River Grass Knife, Reworked

December 3, 2010

River Grass Knife was the first blade that I forged.  Made in 2004 from high-carbon steel, its blade and handle have the graceful curves that develop naturally as the steel is hammered thin on one edge (for the blade) or drawn out (for the handle).  At the time, I had no belt sander to speed up the polishing process, so after removing the firescale with a wire brush, I left it “as forged” and wrapped the rather rough looking handle with thin brown leather.  I added beads and ornaments to the simple loop at the end of the handle.

River Grass Knife OLD

It is a good ritual knife but I also used it for hacking through woody prickly pear stems.  But most of the time it hung protectively on the wall of my room with the blade facing the door.

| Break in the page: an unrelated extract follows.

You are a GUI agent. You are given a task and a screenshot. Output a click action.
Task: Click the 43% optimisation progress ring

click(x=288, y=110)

I recently removed the worn leather wrap, polished the handle and the spine of the blade on the belt sander, drilled and carved three decorative holes in the handle, and sharpened the blade.  The holes and the polishing helped to reduce the weight of the handle, and the knife now balances much better and feels good to hold.  The surface of the blade retains the pebbly, shallowly pitted texture that it developed while being forged.  The only ornament is a simple square-knotted hemp loop with tassel.  The hemp is a bit rough but it matches the very primitive look and style of this knife.  The knife is 17 inches long and the hemp ornament is 9 inches long, and is now for sale so I won’t be cutting any more prickly pears with it.  (UPDATE:  SOLD on 12/06.)

River Grass Knife NEW


4 Responses to “River Grass Knife, Reworked”

  1. woley said

    I don’t know if you’ve ever tried tablet weaving Lorena but I’m going to learn it in addition to the weaving I’m doing on my new rigid heddle loom. My aim with the tablet weaving is to eventually use finer threads for drawstrings and straps on bags or necklace bases, or pair it with regular weaving.

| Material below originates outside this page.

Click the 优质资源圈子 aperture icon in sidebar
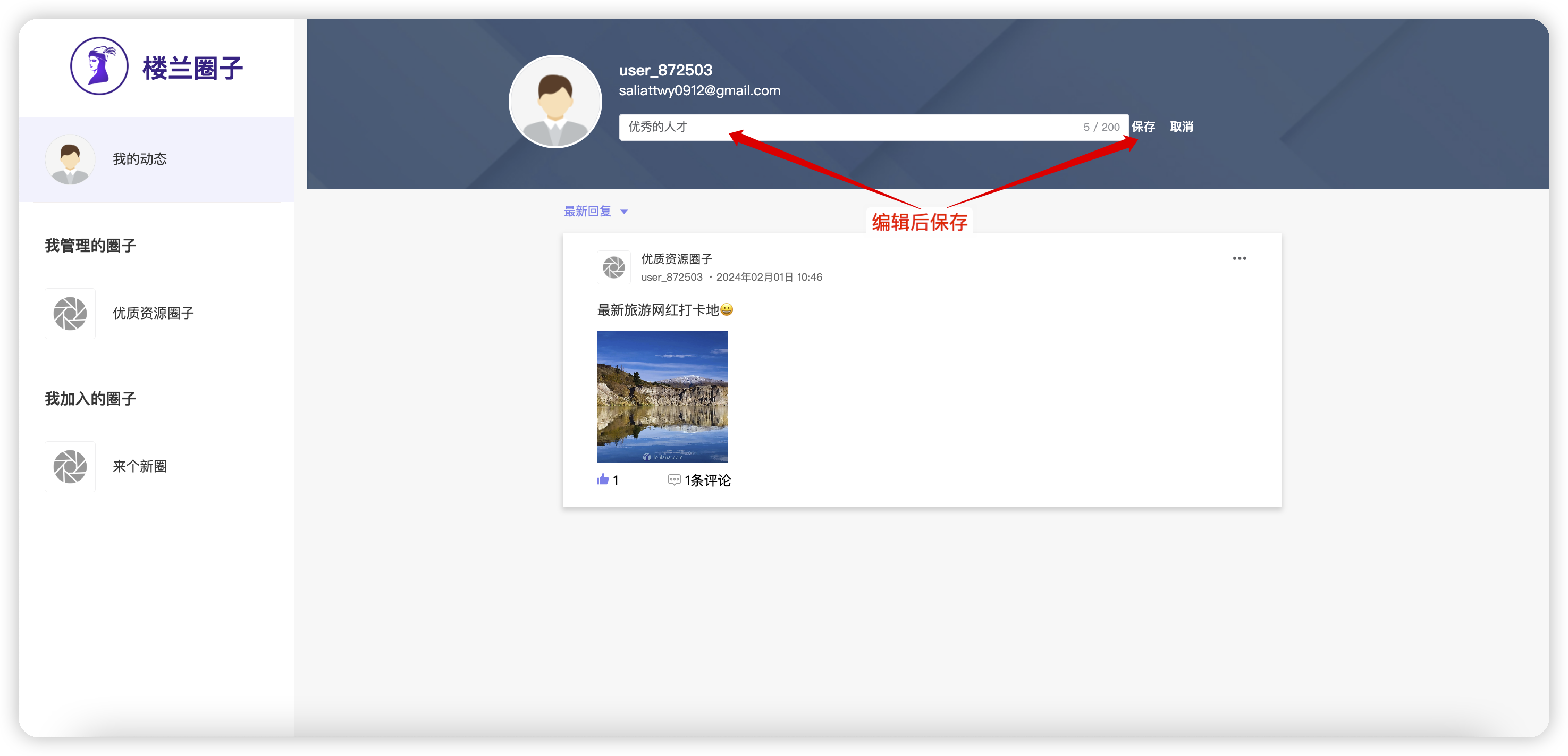1568x756 pixels. [70, 314]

    It strikes me, since it is an ancient art, that it would look very apt as accents on your metal work. You can hand dye threads too to get the look you want.

  2. ironwing said

    I’ve done bobbin weaving (an English kiddie tradition, not much used in the U.S., especially since the demise of wooden spools), inkle loom weaving, and briefly considered making kumihimo cords for some of my jewelry…but the bottom line is that I’m not that much of a fiber person (making my own clothes absorbs most of my enthusiasm for that sort of thing) and it’s a very expensive hobby compared to metalworking. And with 12 cats to care for, my daily shop/studio time is already spread too thin, between too many different projects and media.

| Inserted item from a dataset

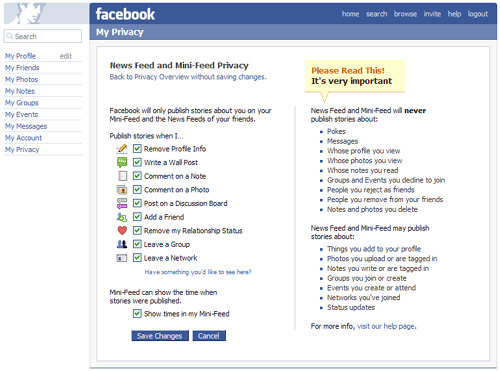Click the Add a Friend people icon
Viewport: 500px width, 371px height.
pyautogui.click(x=122, y=217)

    The tassel is plain old macrame square knots, made with doubled cords (2-3mm hemp) with a wrap to secure them. Loose ends are all knotted. It’s stiff, strong, and heavy.

  3. woley said

    I love macrame precisely because it is plain and you can see the texture. I made some lovely earrings with ceramic Chinese beads on a very fine black cord of half knots.

    Someone just sent me some foam kumihimo disks so I’m going to try that with the cord I have for macrame which is just under 1mm thick.

    I couldn’t afford an inkle loom, I understand what you’re saying about the expense of it all!

    I saw a woman at a forum with 3 hallways stuffed with yarn from her “stash” and she was still buying–thousands of dollars just sitting there. I just like enough to be able to have a colour palette to choose from.

  4. Lorena,

    watching your iron artworks, I feel much similarity
    with mines.
    It really makes me happy every time I see it when I’m googling.